What you are asked to do:
In the text on Robert Briffault, from which university did Briffault receive his MB and ChB?

Study text:
****************

Robert Stephen Briffault (in French pronounced as /ʁo.ˈbɛʁ stə.ˈfɑ̃ bʁi.ˈfo/, 1874 – 11 December 1948) was a French surgeon who found fame as a social anthropologist and later in life as a novelist.[1]
Briffault was born in either France or London,[2] [3] likely in 1874, the son of a French diplomat,, and the Scottish Margaret Mann (née Stewart).[4] [5] He later cited his year of birth as 1876, likely to be young enough to enter the army in the First World War.[4]
He spent time in France and elsewhere in Europe following his father.[4] [3] After the death of his father in 1887, Briffault and his mother moved to New Zealand. Briffault received his MB and ChB from the University of Otago in New Zealand and commenced medical practice.[6] After service on the Western Front during the war, (where he was twice awarded the Military Cross)[3]), he settled in England[6] where he turned to the study of sociology and anthropology.[7] He also lived for some time in the USA,[8] and later Paris.[3]
Briffault debated the institution of marriage with Bronisław Malinowski in the 1930s[9] and corresponded with Bertrand Russell.

****************

Provided material:
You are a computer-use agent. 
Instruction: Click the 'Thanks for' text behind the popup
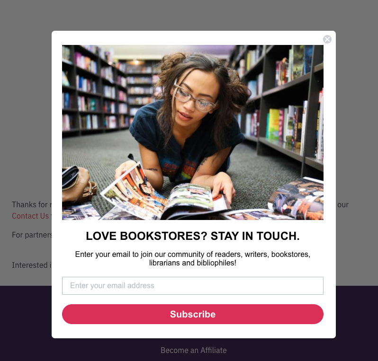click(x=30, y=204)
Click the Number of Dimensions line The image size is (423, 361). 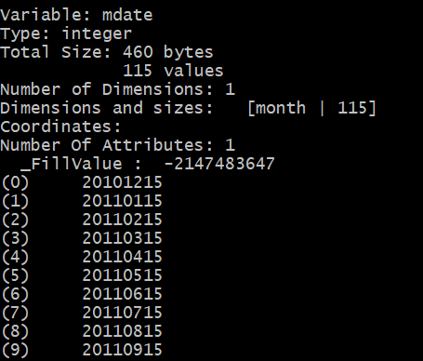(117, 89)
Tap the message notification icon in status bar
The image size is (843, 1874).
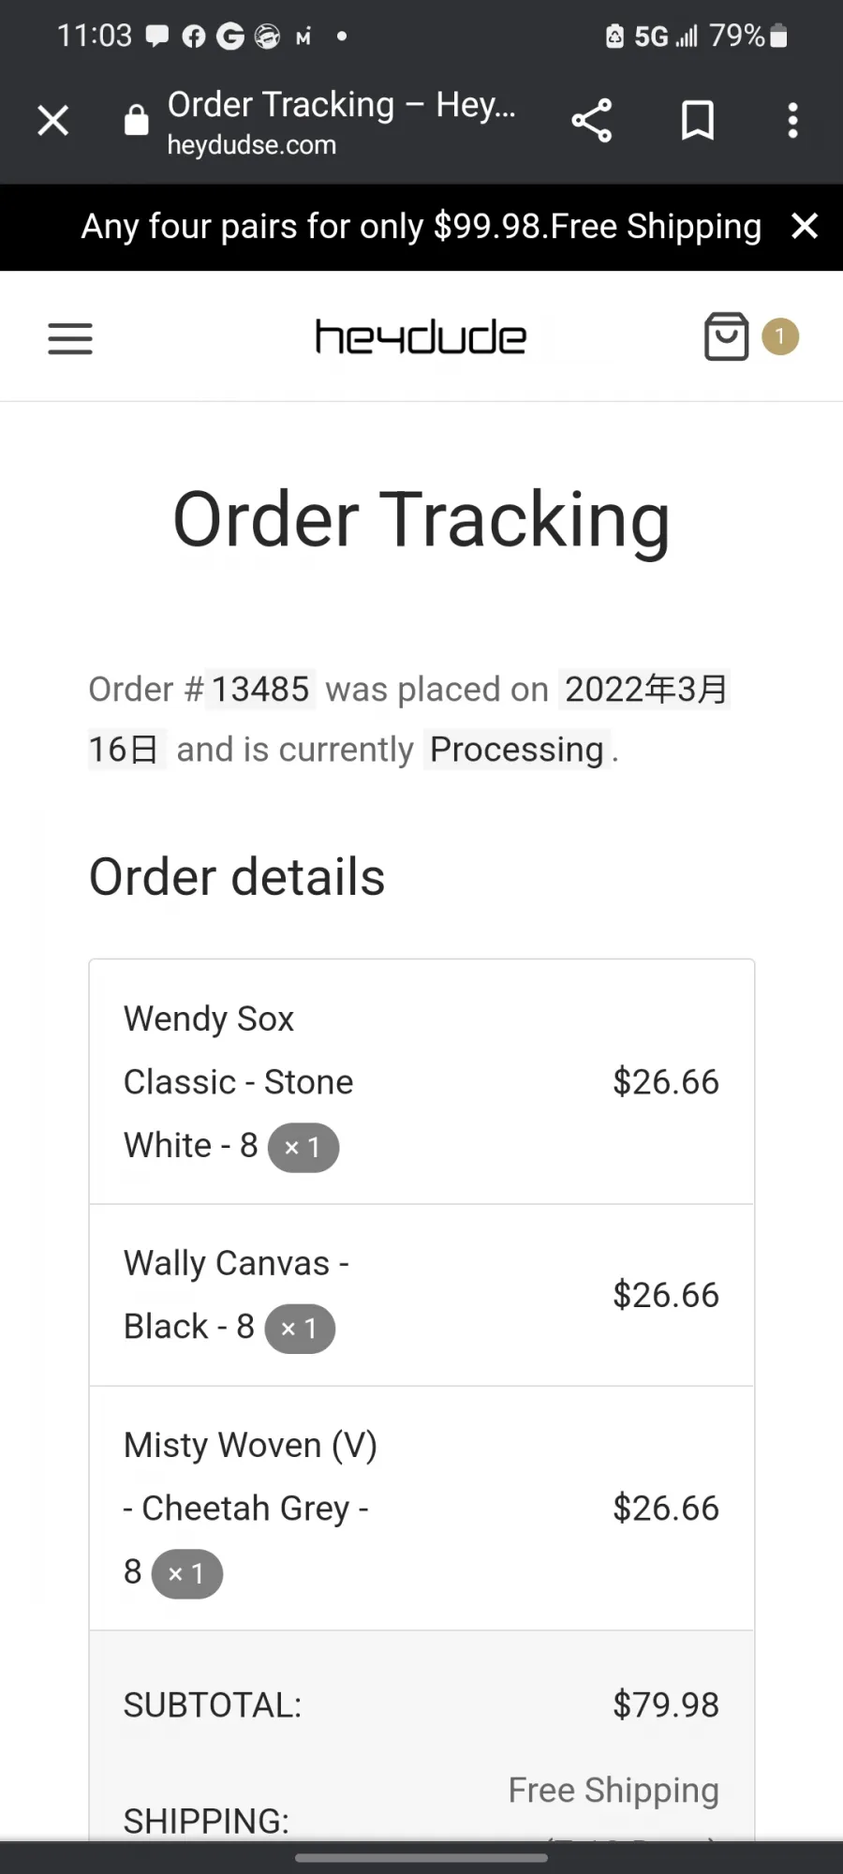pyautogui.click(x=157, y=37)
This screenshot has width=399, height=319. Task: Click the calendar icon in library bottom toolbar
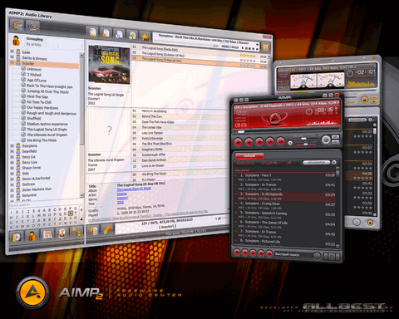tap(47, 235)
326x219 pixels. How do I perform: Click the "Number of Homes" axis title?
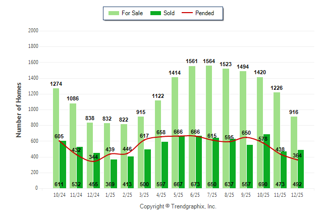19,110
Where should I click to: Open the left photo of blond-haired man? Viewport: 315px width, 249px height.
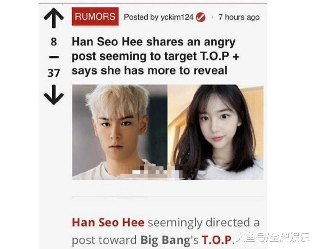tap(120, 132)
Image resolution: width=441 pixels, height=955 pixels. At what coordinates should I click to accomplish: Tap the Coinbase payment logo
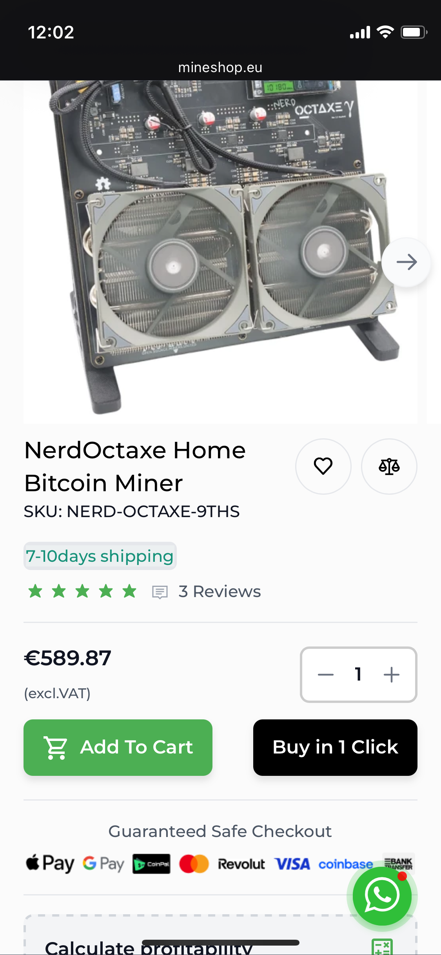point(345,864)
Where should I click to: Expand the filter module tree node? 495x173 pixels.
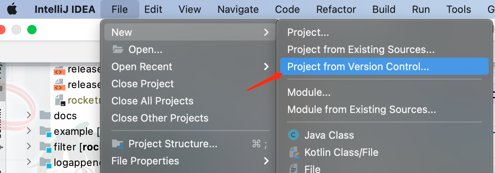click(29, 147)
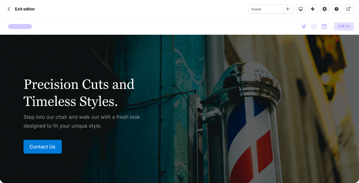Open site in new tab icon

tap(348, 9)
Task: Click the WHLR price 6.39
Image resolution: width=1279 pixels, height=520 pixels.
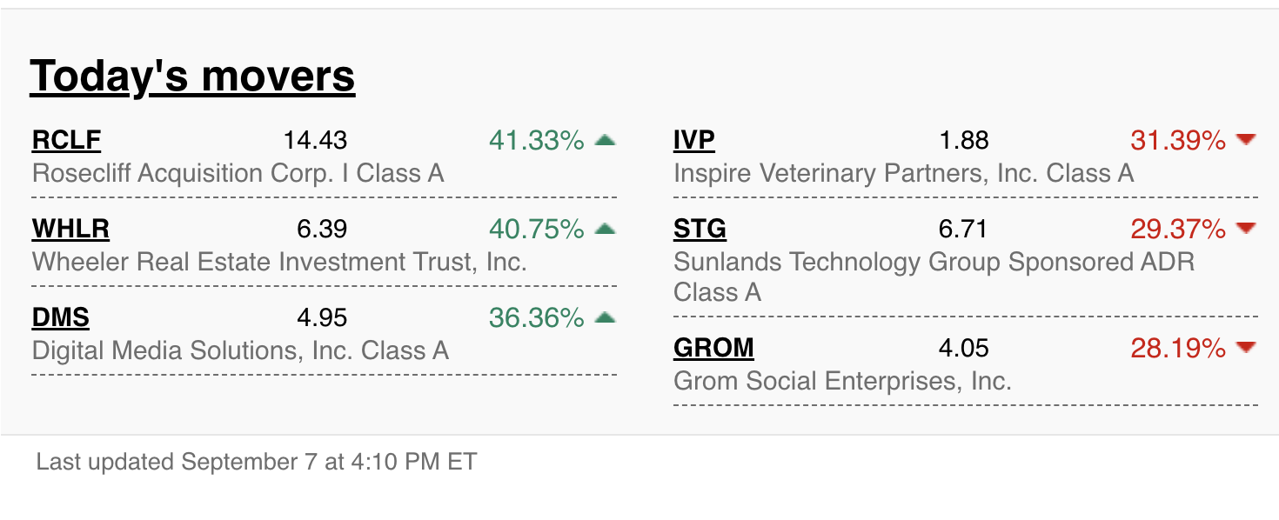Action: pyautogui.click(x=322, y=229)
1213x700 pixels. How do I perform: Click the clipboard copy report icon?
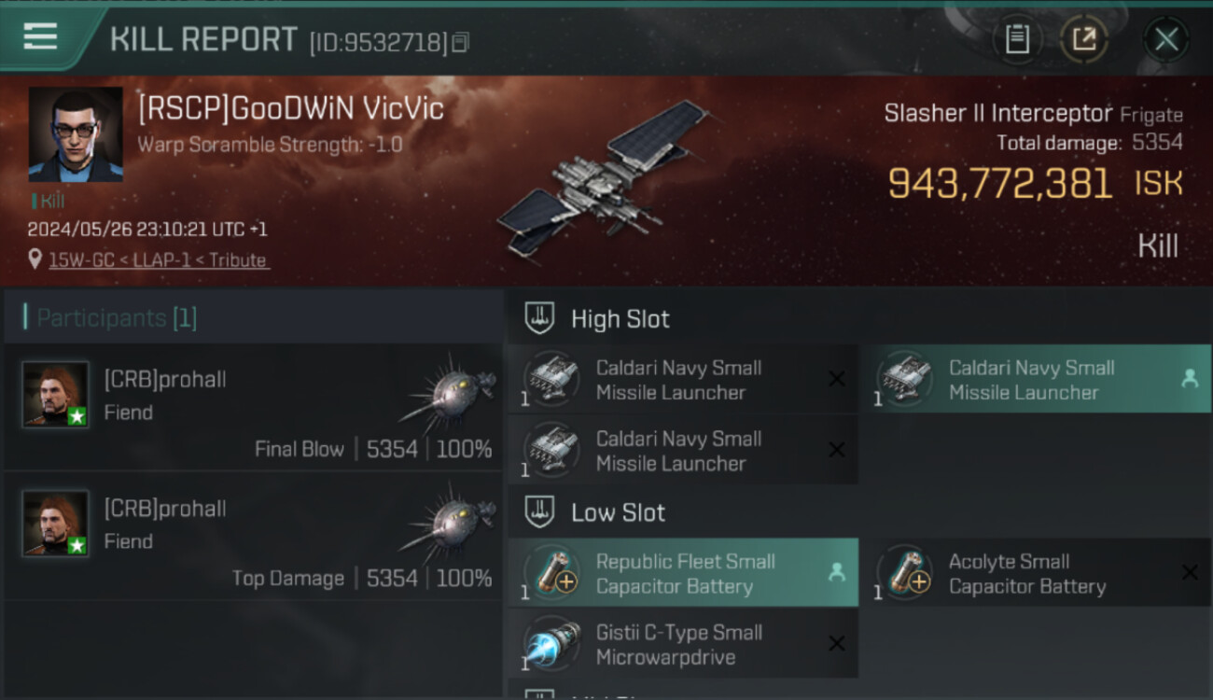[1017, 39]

****************

Result for this task:
The University of Otago in New Zealand